In many countries the critical event approach has traditionally been used to determine the timing of
income recognition. The IASB in its Framework for the Preparation and Presentation of Financial
Statements (Framework) identifies elements of Financial Statements. It uses these to determine
when income or expenses occur, these principals also form the basis of revenue recognition in IAS 18
Revenue.
Required:
(a) In relation to each of the above stages in the operating cycle discuss, giving practical
examples where possible, the circumstances in which the critical event may be deemed
to have occurred at that stage. (12 marks)
(b) Discuss the criteria used in the Framework to determine when income or expenses arise,
and how they should be reported. (5 marks)
(c) Telecast Industries, a public listed company, is preparing its accounts for the year ended 30
September 2008. In May 2008 it bought the rights to a film called Wind of Change.

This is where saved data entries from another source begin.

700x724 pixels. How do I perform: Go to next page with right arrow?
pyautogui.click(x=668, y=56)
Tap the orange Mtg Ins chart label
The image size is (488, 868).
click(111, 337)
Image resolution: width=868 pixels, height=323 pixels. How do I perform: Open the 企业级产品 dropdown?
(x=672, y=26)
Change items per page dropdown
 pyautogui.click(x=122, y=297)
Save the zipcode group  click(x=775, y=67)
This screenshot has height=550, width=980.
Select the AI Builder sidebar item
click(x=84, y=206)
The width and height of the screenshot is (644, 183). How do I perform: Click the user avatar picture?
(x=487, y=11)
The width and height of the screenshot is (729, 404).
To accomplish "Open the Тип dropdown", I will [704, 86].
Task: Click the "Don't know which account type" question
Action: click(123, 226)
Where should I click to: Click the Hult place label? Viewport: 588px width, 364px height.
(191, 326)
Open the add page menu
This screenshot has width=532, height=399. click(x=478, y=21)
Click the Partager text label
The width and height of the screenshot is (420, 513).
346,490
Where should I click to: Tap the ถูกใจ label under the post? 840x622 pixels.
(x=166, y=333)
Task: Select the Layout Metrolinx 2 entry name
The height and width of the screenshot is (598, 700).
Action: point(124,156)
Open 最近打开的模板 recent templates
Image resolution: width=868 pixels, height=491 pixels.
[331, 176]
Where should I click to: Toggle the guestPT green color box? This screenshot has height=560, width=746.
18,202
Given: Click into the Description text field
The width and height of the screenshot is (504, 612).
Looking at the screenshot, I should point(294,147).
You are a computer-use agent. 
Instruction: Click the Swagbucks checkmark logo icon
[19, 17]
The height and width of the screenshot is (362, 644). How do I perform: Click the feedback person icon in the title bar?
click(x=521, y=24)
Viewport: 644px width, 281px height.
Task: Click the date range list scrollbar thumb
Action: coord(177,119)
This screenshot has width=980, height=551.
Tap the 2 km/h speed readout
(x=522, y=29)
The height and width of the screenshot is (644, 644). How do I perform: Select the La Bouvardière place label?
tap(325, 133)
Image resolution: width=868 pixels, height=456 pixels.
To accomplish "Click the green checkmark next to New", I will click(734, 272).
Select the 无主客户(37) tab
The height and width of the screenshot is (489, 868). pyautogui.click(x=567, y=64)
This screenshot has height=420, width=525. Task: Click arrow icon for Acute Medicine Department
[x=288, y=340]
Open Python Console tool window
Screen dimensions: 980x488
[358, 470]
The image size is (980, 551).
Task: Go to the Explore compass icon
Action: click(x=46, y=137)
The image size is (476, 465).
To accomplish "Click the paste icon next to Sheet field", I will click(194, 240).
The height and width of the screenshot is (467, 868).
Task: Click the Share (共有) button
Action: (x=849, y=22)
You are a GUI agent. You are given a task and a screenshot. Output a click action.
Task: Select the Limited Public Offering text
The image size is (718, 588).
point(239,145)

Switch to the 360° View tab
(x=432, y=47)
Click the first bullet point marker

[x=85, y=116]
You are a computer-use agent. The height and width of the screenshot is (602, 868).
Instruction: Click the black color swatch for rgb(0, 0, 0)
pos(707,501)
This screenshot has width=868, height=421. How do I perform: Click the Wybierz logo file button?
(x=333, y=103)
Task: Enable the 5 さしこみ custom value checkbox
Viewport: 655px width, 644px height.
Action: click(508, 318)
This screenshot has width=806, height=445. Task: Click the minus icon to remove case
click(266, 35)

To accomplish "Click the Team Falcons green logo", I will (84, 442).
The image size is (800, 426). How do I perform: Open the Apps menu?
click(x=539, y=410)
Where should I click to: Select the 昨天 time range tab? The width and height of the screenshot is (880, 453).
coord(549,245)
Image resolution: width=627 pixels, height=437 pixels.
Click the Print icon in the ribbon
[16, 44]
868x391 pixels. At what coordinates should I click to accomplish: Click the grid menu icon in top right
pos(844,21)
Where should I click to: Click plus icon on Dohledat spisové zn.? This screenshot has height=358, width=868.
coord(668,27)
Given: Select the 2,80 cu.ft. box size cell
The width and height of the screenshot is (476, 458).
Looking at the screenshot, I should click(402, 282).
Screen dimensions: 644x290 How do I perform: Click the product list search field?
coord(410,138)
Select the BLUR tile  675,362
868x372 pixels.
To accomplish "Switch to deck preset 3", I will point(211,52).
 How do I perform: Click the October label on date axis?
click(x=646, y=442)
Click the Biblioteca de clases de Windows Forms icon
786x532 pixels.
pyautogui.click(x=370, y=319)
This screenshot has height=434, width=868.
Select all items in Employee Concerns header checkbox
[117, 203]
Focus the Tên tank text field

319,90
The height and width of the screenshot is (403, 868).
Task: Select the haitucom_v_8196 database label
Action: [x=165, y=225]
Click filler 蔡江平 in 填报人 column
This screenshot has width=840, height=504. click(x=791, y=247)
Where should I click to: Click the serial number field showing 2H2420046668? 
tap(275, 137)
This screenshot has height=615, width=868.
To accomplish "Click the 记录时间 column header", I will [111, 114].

It
paid a fixed fee and will not incur any further significant costs or commissions. It has entered
into the following contracts with:
(i) Warmer Cinemas
This is a large company with a chain of cinemas throughout the world. Warmer
Cinemas has negotiated the right to screen the film during the period from 1 July
2008 to 31 December 2008 in as many of its cinemas and as frequently as it
chooses. Telecast Industries will be paid 15% of gross box office receipts.
STUDY QUESTION BANK CORPORATE REPORTING (INTERNATIONAL) (P2)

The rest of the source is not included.